In UK cinemas from this Friday is the brilliant comedy-drama The Big Sick. Taking its inspiration from the story of Kumail Nanjiani and Emily V. Gordon, the film is an autobiographic tale of love found and nearly lost in the Big Apple, and is, quite simply,  one of the best and loveliest comedies of the year so far.

We caught up with one of the film’s stars, Holly Hunter, to talk about the film.

What attracted you to the material?

The chance to work with Judd Apatow and Barry Mendel, who have a certain pedigree — there’s a touch of class in the movies they make, but they’re also funny. It was also Kumail and Emily’s story, an inside track into something that really happened, told in a way that felt very genuine. It’s a love story, but it goes beyond Kumail and Emily. There are other love stories, between Kumail and Emily’s parents, Kumail and his job. I liked the fact that there was more than one love story going on over the course of the movie.

Your character Beth Gardner is quiet and reserved at first, but over time unfolds and even explodes. Can you talk about developing your character?

Well, she spends a lot of the movie in the hospital — almost the entire second act, so (a variety of) obstacles came out of that. Hospitals are stressful places. This is a woman who is essentially waiting to find out if her child is going to live or die, so she goes through a wide range of emotions during the movie.

There is so much great chemistry among the characters in this movie. Where does that come from?

It isn’t always about chemistry, although we had it. We had a lot of rehearsal time before we filmed, and that helped a lot — we had this wonderful space to get to know each other and work together so when production started we were ready, we had that closeness.

Were you familiar with Kumail Nanjiani’s work prior to production, and what are your thoughts on his style of comedy?
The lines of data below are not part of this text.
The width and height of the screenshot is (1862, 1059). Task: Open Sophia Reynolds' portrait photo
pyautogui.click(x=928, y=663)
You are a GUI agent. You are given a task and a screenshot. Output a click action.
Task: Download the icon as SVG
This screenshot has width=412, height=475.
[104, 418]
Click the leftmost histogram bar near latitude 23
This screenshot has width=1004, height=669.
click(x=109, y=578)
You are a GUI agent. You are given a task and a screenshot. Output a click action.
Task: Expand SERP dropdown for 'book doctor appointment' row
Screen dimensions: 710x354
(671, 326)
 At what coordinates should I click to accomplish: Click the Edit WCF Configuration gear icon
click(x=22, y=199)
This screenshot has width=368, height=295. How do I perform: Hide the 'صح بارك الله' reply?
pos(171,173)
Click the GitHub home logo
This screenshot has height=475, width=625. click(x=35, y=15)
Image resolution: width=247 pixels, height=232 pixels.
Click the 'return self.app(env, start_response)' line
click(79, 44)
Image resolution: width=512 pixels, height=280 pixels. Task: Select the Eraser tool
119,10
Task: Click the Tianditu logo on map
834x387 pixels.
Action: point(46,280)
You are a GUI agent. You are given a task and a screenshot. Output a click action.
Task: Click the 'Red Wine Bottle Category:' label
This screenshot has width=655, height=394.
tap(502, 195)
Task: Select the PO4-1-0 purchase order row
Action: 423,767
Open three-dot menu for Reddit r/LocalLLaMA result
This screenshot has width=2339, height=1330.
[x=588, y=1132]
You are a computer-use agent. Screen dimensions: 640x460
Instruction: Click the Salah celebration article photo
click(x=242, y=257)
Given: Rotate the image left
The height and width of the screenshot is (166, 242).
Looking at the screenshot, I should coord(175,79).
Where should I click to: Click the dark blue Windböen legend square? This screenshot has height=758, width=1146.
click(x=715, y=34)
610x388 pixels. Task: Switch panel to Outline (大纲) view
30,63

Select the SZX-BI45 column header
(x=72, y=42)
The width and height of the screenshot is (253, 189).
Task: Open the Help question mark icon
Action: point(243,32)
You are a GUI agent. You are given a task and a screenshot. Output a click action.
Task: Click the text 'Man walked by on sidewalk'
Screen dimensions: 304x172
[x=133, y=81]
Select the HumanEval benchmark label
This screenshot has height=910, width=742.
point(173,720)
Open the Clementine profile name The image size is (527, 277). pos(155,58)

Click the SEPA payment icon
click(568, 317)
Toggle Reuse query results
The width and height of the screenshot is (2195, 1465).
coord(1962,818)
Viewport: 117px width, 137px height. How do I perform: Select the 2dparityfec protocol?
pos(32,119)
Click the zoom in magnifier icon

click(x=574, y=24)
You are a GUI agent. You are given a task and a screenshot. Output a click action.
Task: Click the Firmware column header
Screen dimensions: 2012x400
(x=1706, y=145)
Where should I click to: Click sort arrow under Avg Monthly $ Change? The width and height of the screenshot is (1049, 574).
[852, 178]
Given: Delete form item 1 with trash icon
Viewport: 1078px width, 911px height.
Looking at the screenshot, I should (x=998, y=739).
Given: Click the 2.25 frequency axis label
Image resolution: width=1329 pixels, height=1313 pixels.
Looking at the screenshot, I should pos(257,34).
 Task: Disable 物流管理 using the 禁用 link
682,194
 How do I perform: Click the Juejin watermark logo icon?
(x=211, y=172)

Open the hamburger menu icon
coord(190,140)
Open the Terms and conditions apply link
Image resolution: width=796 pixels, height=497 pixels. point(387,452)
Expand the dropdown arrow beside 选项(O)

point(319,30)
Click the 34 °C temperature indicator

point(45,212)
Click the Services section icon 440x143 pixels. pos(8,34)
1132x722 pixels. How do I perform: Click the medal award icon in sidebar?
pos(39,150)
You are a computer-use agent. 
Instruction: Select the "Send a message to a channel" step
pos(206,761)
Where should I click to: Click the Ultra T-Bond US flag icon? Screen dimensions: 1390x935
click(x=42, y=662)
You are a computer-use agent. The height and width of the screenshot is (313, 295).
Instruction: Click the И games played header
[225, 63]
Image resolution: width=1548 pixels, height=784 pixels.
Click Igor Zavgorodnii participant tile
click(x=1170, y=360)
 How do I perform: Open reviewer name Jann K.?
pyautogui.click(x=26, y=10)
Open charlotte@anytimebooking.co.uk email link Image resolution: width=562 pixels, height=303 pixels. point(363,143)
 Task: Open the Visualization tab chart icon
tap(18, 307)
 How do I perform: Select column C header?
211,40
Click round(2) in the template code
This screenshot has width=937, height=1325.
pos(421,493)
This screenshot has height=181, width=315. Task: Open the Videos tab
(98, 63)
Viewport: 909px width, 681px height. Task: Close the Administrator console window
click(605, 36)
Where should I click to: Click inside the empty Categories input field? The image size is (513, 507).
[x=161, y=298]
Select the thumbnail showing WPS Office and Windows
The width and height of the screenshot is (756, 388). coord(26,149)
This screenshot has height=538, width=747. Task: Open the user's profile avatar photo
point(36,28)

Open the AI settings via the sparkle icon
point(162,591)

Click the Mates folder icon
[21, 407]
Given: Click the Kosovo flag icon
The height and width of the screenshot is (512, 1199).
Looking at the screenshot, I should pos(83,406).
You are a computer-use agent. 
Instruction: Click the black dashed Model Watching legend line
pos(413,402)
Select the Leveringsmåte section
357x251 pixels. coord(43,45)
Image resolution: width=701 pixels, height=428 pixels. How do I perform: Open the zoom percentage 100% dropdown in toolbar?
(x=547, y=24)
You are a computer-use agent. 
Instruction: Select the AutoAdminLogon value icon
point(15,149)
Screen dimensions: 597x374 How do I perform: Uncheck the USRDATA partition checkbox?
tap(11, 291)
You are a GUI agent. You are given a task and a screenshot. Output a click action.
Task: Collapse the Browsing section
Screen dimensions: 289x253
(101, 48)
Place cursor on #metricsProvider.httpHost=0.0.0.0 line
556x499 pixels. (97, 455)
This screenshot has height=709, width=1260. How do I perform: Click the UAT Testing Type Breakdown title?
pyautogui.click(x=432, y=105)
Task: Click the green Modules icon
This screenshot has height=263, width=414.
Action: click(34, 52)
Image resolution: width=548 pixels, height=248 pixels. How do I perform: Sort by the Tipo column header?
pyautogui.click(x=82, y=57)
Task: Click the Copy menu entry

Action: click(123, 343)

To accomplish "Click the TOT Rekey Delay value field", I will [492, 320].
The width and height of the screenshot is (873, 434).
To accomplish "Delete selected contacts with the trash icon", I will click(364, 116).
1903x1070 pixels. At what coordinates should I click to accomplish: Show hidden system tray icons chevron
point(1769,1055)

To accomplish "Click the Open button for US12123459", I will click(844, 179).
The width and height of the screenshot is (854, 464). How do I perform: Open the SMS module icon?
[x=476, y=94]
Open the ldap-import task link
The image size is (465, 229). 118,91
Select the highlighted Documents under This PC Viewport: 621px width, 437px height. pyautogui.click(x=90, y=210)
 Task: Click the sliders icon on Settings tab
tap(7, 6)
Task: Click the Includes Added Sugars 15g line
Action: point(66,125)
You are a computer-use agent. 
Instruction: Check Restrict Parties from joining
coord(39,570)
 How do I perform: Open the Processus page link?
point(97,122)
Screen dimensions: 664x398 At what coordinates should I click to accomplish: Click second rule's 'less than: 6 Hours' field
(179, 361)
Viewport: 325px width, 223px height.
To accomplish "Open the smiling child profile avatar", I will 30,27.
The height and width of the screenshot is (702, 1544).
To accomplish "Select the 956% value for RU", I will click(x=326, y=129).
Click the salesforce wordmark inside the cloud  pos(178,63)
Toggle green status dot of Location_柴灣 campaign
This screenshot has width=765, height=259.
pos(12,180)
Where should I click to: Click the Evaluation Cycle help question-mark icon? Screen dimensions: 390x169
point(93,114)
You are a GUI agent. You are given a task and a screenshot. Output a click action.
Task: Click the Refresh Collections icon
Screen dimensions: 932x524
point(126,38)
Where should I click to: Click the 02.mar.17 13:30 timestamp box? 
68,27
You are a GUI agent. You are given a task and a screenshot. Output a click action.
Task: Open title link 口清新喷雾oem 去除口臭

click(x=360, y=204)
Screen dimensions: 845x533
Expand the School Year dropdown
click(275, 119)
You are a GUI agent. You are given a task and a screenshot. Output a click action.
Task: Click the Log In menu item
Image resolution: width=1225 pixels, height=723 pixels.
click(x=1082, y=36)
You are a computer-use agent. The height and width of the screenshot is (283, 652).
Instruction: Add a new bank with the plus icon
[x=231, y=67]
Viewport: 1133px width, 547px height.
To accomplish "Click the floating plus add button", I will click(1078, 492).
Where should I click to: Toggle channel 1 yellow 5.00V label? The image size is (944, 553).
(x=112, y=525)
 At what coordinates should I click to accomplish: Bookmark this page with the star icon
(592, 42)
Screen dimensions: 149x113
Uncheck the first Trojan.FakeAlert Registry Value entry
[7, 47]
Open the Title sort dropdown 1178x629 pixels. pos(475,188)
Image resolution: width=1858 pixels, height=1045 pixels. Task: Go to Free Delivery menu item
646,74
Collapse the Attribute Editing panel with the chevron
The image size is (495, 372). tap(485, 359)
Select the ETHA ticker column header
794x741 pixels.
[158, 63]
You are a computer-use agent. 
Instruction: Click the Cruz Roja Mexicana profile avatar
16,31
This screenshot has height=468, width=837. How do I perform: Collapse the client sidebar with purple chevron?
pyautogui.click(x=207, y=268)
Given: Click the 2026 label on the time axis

I wasn’t familiar with his work but what stood out for me were the quiet, thoughtful moments in his stand-up work, there’s something fragile and warm about him. He’s humble and sincere.

Describe the dynamic between your character and her husband Terry, played by Ray Romano.

Beth and Terry have this lived-in quality even though they’ve gone through some difficulties in their marriage. They’ve been together for 30 years. But they also have this tremendous openness with their daughter (played by Zoe Kazan), which in the movie brings them closer together.

The closeness between Beth and Emily is especially poignant…

Yes, and it’s there from the beginning, these are two people who share everything. It felt very natural that Beth would put so much emotion into her daughter’s well-being both in and out of the hospital. They’re as close as two people can be.

Was it refreshing to work in the comedy world again, having worked so memorably with James L. Brooks in BROADCAST NEWS?

I had not done a comedy in a while, although I recently did a TV project with comedic elements. It felt nice to return to the comedy world. Ray and Kumail come from the stand-up world, which is a different kind of comedy, one that was new to me, with its specific timing and set of rules, but I was happy to do another comedy.